Low Pei Jing, Ng Bo Yan, Mahzan Nur Insyirah, Tian Jing, Leung Cheung-Chi
NUS-ISS, National University of Singapore, Singapore 119615, Singapore.
Sensors (Basel). 2025 Jan 4;25(1):255. doi: 10.3390/s25010255.
Recognizing the action of plastic bag taking from CCTV video footage represents a highly specialized and niche challenge within the broader domain of action video classification. To address this challenge, our paper introduces a novel benchmark video dataset specifically curated for the task of identifying the action of grabbing a plastic bag. Additionally, we propose and evaluate three distinct baseline approaches. The first approach employs a combination of handcrafted feature extraction techniques and a sequential classification model to analyze motion and object-related features. The second approach leverages a multiple-frame (CNN) to exploit temporal and spatial patterns in the video data. The third approach explores a 3D CNN-based deep learning model, which is capable of processing video data as volumetric inputs. To assess the performance of these methods, we conduct a comprehensive comparative study, demonstrating the strengths and limitations of each approach within this specialized domain.

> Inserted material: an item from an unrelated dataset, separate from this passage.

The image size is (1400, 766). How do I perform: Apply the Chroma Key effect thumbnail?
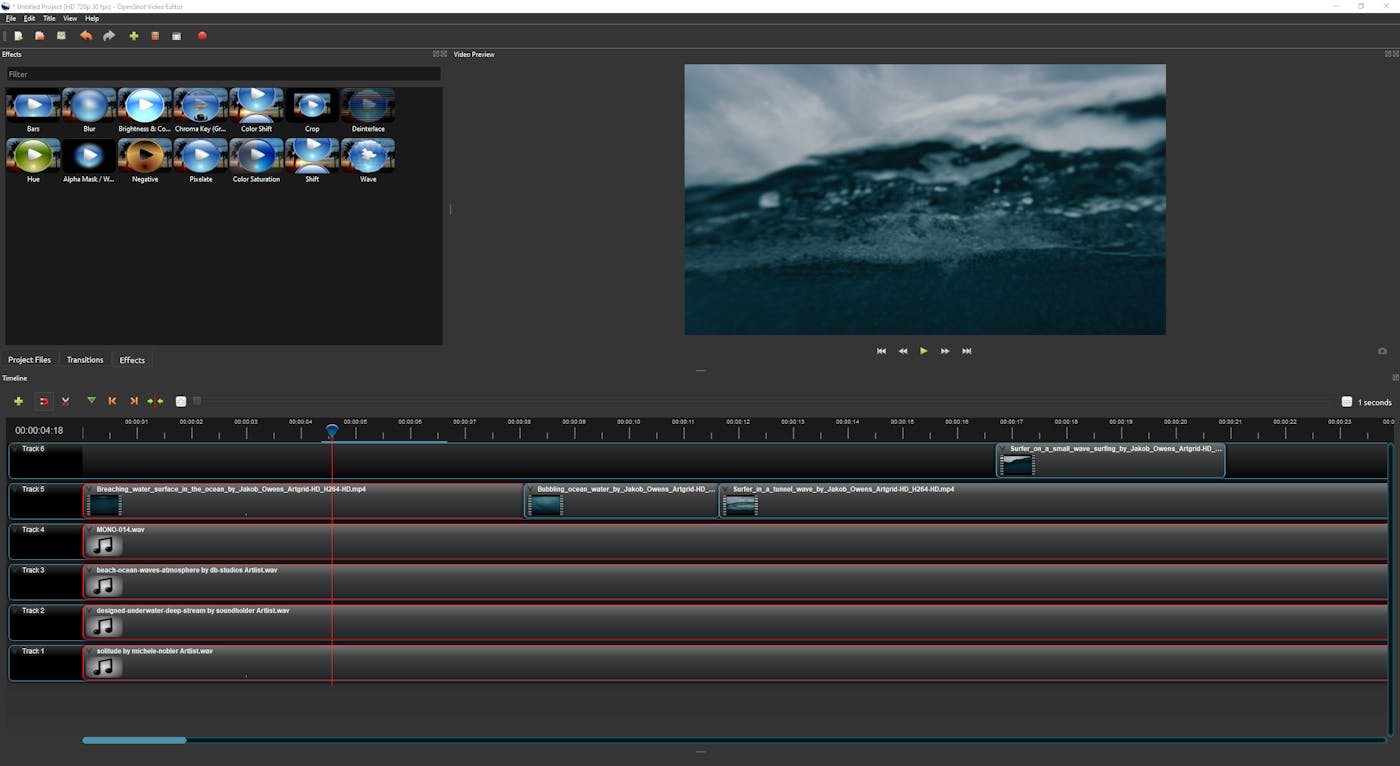(x=200, y=106)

从央视视频片段中识别拿取塑料袋的动作,在更广泛的动作视频分类领域中是一项高度专业化且细分的挑战。为应对这一挑战,我们的论文引入了一个专门为识别抓取塑料袋动作任务精心策划的新型基准视频数据集。此外,我们提出并评估了三种不同的基线方法。第一种方法采用手工特征提取技术和序列分类模型的组合来分析运动和与物体相关的特征。第二种方法利用多帧卷积神经网络(CNN)来挖掘视频数据中的时空模式。第三种方法探索基于3D CNN的深度学习模型,该模型能够将视频数据作为体数据输入进行处理。为评估这些方法的性能,我们进行了全面的比较研究,展示了每种方法在这个专业领域的优势和局限性。